### Required action A
Answer these questions using the text on knee and hip pain.
(i) Which two knee ligaments does it give as examples?
(ii) What does it say the meniscus is?
(iii) How many schools of thought does it say there are for managing hip and knee pain?
### Required action B
Reproduce a passage from the text on knee and hip pain without any changes. Begin at the words "There are 2" and stop after "a little different.".

── Extract to read

Common Causes of Knee Pain That Can Lead to Hip Pain

  1. Arthritis: Conditions like osteoarthritis or rheumatoid arthritis can affect both the knee and hip joints, leading to pain in both areas.


  1. Ligament Injuries: Injuries to the knee ligaments, such as the anterior cruciate ligament (ACL) or posterior cruciate ligament (PCL), can alter your gait and impact your hip joint.


  1. Meniscus Tears: Tears in the meniscus, the cartilage cushioning the knee joint, can affect how you walk and potentially cause hip discomfort.


  1. Patellofemoral Syndrome: This condition, often characterized by pain around the kneecap, can lead to altered knee mechanics and eventually hip pain.


Managing and Preventing Knee and Hip Pain

There are 2 schools of thought when it comes to managing hip and knee pain. 

You already know the classic is the medical route. This route includes rest, ice, cold and elevation (RICE), over the counter medications, prescription medications, physical therapy, steroid injections, and surgery.

The more conservative approach looks a little different.

  1. Chiropractic: Chiropractors focus on restoring proper alignment and function to the musculoskeletal system, which includes the spine, hips, and knees. By using manual adjustments and various techniques, chiropractors can help alleviate pain, improve joint mobility, and reduce muscle tension in the knee and hip regions.


  1. Exercise and Strengthening: Regular exercises that target the muscles around the hip and knee joints can help maintain joint stability and reduce the risk of pain.

────
── Source material

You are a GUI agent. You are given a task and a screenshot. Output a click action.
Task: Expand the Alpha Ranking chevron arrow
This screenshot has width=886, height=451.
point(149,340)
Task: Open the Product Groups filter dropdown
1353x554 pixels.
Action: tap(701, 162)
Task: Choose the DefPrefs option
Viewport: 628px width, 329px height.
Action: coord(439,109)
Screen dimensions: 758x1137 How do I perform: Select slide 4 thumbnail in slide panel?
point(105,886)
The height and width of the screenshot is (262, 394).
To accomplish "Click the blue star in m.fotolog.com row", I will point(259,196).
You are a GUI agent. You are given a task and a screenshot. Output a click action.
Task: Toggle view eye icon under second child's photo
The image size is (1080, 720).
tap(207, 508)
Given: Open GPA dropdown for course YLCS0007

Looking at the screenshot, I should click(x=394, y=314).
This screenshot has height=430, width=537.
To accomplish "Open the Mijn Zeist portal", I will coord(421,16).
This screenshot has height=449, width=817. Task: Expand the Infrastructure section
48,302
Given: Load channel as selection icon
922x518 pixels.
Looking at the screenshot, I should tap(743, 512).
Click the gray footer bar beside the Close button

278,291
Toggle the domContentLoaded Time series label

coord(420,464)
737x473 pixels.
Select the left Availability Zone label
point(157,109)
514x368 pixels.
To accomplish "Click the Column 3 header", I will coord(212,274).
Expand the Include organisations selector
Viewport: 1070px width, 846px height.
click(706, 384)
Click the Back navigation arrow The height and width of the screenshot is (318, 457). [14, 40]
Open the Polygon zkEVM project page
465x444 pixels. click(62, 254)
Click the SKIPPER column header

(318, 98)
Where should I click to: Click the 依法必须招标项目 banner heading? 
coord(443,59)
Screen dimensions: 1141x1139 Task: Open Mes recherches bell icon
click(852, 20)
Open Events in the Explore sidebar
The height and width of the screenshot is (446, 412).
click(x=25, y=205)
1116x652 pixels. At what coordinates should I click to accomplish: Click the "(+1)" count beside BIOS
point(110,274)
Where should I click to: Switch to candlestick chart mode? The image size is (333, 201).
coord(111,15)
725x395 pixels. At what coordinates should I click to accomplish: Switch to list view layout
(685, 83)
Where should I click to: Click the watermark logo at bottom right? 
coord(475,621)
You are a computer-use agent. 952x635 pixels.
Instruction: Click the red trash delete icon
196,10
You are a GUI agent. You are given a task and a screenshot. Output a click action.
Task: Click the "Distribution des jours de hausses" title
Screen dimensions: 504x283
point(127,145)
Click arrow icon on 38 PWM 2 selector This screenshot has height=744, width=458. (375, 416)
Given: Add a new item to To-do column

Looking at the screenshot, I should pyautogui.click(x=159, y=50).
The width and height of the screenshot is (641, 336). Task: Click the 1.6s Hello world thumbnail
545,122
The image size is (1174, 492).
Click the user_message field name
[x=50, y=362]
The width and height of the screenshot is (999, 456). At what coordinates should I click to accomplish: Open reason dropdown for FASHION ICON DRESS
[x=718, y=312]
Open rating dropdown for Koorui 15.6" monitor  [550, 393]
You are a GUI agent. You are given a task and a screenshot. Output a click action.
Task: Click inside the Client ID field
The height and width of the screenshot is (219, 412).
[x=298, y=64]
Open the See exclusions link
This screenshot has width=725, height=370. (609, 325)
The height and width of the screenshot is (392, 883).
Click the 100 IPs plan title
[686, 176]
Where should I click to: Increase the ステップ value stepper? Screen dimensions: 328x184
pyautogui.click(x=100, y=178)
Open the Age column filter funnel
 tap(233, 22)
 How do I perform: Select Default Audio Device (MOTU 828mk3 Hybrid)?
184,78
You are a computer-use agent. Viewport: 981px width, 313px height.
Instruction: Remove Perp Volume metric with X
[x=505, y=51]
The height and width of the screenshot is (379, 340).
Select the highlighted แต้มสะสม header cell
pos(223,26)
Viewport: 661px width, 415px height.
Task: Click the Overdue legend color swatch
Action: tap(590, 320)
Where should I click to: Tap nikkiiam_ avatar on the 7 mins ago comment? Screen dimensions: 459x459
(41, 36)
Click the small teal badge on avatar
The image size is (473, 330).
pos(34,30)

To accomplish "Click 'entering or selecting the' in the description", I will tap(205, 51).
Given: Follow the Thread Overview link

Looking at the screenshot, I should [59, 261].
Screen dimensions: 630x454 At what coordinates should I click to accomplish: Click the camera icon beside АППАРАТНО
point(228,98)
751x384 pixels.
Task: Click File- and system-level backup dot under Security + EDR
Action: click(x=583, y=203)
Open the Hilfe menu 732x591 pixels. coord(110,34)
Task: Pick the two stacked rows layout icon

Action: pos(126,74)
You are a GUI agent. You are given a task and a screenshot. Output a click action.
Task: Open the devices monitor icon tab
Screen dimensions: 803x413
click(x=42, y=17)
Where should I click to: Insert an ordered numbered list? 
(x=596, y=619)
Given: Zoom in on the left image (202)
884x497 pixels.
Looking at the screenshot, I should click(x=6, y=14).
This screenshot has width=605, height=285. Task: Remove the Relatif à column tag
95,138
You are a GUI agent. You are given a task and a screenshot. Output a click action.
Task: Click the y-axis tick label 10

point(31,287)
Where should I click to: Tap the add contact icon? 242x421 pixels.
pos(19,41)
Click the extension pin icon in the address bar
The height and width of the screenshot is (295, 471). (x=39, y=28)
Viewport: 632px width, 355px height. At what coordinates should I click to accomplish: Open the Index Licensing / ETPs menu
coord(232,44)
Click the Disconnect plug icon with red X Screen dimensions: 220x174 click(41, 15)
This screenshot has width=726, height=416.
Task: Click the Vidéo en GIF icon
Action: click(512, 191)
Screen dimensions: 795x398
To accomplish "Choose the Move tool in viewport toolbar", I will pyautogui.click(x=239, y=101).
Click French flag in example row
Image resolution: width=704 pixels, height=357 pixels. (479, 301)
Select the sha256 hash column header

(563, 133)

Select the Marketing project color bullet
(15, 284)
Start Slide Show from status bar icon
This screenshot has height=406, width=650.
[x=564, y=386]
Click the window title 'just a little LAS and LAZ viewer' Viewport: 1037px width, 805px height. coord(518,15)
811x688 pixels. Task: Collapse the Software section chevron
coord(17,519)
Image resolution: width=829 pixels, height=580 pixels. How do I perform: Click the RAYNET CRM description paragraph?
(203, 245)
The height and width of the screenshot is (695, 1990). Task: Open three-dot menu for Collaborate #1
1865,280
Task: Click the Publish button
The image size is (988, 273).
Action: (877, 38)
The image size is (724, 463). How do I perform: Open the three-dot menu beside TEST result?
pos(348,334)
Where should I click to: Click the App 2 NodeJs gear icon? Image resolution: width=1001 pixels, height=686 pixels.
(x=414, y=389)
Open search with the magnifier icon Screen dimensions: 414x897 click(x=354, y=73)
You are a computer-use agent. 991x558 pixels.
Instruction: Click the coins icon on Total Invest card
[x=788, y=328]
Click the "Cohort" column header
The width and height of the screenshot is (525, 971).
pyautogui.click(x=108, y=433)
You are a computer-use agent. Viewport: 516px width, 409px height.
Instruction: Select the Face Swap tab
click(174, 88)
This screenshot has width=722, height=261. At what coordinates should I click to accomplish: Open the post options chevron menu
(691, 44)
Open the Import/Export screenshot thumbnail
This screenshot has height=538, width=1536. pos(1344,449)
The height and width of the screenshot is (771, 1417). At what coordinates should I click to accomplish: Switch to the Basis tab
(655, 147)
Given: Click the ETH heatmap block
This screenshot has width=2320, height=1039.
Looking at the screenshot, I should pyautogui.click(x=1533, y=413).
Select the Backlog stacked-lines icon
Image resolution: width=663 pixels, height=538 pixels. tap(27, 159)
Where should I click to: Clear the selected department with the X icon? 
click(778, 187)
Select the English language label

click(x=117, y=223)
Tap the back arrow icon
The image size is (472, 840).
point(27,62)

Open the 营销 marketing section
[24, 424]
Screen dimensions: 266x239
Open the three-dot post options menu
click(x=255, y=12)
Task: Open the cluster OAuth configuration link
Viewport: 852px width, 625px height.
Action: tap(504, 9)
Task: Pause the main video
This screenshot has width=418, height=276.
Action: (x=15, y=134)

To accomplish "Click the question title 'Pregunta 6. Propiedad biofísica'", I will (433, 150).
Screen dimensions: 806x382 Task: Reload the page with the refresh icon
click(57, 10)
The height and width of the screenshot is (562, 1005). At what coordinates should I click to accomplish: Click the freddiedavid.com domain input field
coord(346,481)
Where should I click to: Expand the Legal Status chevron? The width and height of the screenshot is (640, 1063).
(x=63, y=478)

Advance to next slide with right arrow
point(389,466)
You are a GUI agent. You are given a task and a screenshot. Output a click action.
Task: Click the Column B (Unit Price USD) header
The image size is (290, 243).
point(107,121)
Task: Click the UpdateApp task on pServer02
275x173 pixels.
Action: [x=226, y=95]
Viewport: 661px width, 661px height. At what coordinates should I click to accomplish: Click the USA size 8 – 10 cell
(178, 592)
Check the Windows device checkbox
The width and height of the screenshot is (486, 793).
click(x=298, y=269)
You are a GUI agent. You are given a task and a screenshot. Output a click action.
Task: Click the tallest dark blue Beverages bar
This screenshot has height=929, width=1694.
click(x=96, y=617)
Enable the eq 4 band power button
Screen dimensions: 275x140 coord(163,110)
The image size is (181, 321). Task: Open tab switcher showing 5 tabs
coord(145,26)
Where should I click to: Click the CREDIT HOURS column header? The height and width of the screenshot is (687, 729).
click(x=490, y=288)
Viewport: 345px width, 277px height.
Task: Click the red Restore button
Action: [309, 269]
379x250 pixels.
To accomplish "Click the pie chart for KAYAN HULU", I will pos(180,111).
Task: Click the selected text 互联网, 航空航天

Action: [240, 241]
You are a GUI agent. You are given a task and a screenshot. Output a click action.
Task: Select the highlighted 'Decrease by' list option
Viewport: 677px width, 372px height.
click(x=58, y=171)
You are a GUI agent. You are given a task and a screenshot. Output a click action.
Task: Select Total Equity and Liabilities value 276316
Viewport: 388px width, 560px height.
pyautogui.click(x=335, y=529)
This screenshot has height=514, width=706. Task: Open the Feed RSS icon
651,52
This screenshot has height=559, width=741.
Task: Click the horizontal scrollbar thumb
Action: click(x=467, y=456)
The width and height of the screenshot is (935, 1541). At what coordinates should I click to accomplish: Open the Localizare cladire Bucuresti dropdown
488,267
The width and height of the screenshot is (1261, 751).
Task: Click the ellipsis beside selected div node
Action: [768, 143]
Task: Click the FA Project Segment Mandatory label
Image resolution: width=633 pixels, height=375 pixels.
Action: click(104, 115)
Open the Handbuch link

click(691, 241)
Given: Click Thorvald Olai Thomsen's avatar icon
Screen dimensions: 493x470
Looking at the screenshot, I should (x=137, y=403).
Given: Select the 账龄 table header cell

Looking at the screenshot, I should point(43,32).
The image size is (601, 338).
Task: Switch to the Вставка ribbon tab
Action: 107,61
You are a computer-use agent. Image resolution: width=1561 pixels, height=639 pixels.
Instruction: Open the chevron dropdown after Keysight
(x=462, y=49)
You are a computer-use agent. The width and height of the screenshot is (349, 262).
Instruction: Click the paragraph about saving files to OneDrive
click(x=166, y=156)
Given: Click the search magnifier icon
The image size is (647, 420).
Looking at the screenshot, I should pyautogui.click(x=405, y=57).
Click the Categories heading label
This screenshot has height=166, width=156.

────

### Written response A
(i) The anterior cruciate ligament (ACL) and the posterior cruciate ligament (PCL).
(ii) The cartilage cushioning the knee joint.
(iii) Two.

### Written response B
There are 2 schools of thought when it comes to managing hip and knee pain. 

You already know the classic is the medical route. This route includes rest, ice, cold and elevation (RICE), over the counter medications, prescription medications, physical therapy, steroid injections, and surgery.

The more conservative approach looks a little different.